Господи! Лючия даже ахнула тихонько: и впрямь забыла! Об этом бале она знала не только от мужа: о том же предупреждал и Шишмарев. Ведь сегодня истекли десять дней, как их с Андреем повенчали. По условиям все того же пари, он должен прилюдно объявиться на бальном сборище у Лямина, представить Александру Казаринову своей женою, как бы повиниться перед обществом… Но, по замыслу Шишмарева, бал должен был вылиться в грандиозный позор князя Извольского: открылось бы, что он женился вовсе не на высокородной и невинной княжне, а на заезжей авантюристке. Шишмарев обещал тотчас после разоблачения вручить Лючии сумму в несколько сотен тысяч рублей и дать ей карету и свиту немедля ехать в Москву или Петербург – куда она пожелает. Но до последней минуты, мучась мыслями о бале, Лючия еще не могла толком решить, как ей быть: подыграть Шишмареву – или до конца пройти путь, на который она ступила, предав свою сестру в руки Чезаре. Сомнения раздирали ее беспрестанно, просто удивительно, что она вдруг начисто забыла о бале, о том, что надо готовиться к нему, одеваться, причесываться – и теперь стоит остолбенелая, растерянная, не зная, за что схватиться, куда бежать.

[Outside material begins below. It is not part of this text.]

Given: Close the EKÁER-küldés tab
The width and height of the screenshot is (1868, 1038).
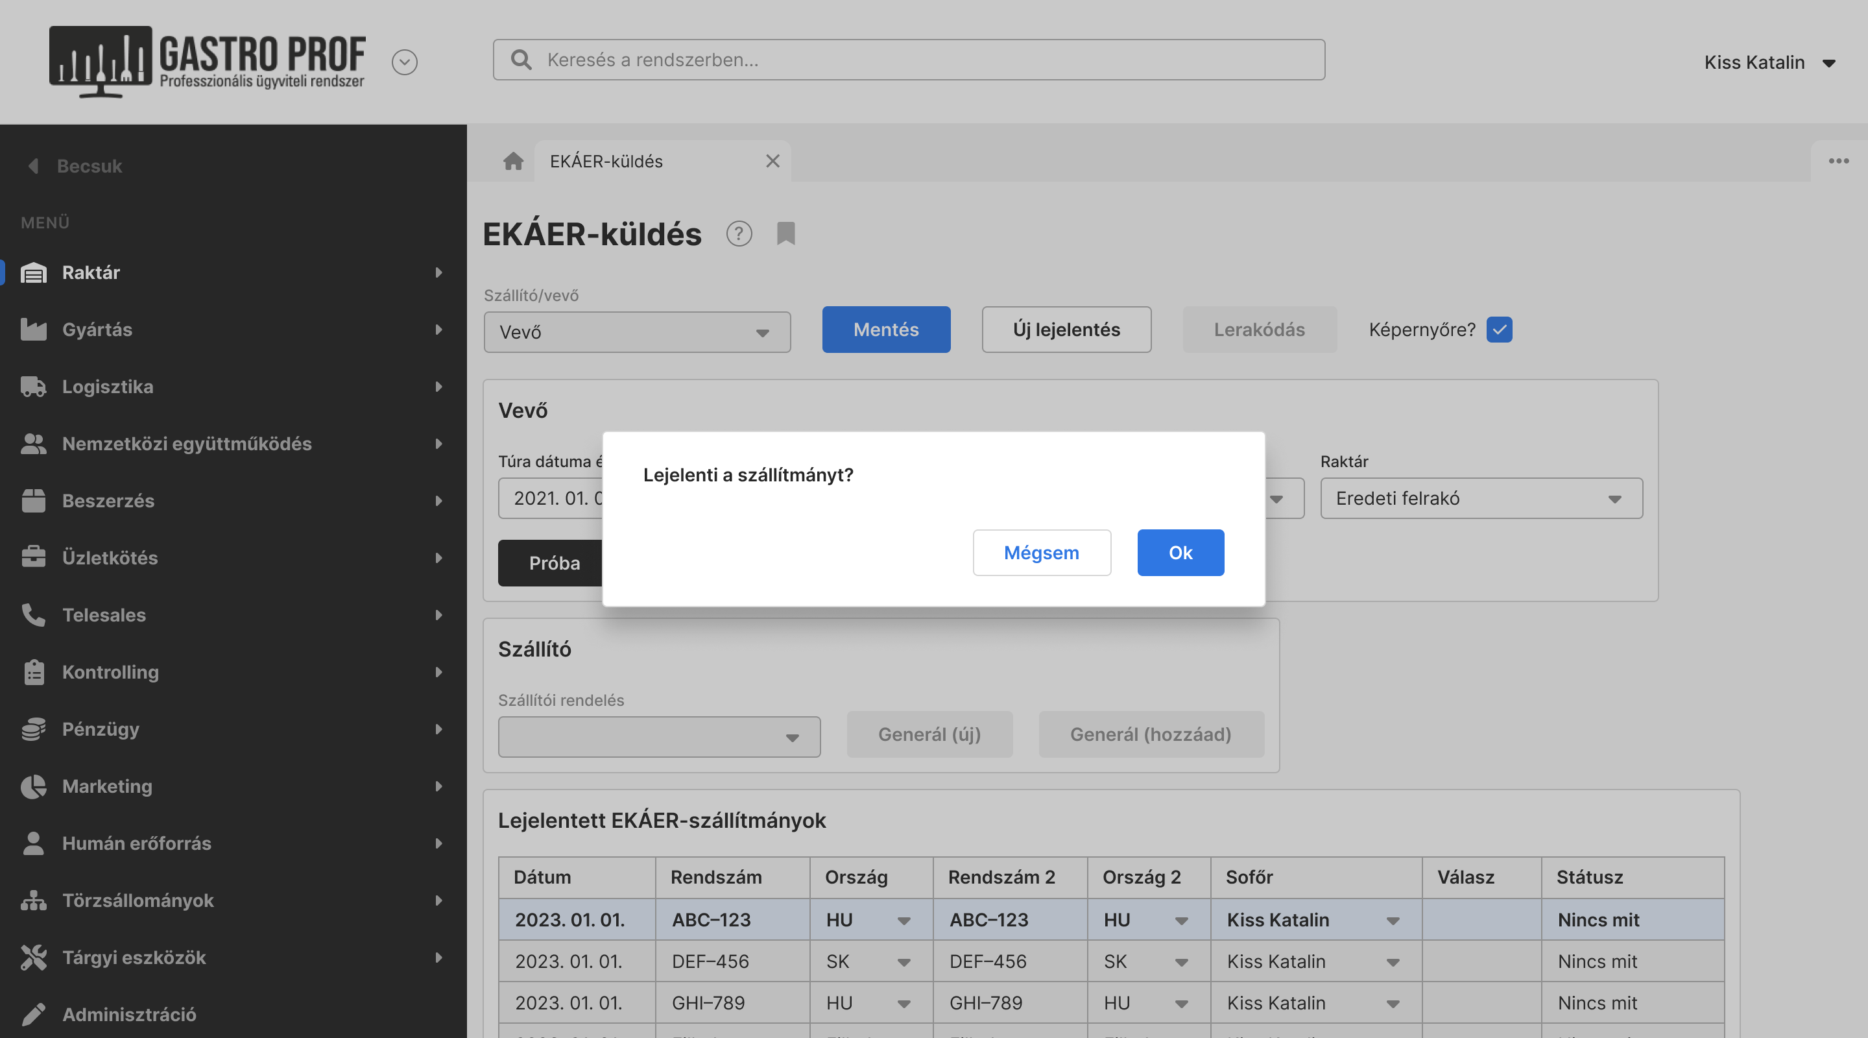Looking at the screenshot, I should click(x=772, y=161).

– Забыла, – прошептала она виновато. – Ну совсем забыла!
– Так не стойте столбом, – подхлестнул ее голос князя – такой равнодушный голос! – Подите займитесь своим туалетом. Ульяна, помоги барыне одеться.
И это было последней каплей. Ударь он сейчас Лючию по лицу – и то не оскорбил бы ее сильнее.
– Нет! – выкрикнула она так пронзительно, что даже вздрогнула от звука своего голоса. – Нет! Мне ее не надобно! Пусть она лучше вас одевает – или раздевает, это уж как угодно!
И, шумя юбкой, ринулась прочь так поспешно, как только могла, чтобы не дать Андрею возможности снова бросить ей в лицо: «Да ведь вы дура, суда рыня!»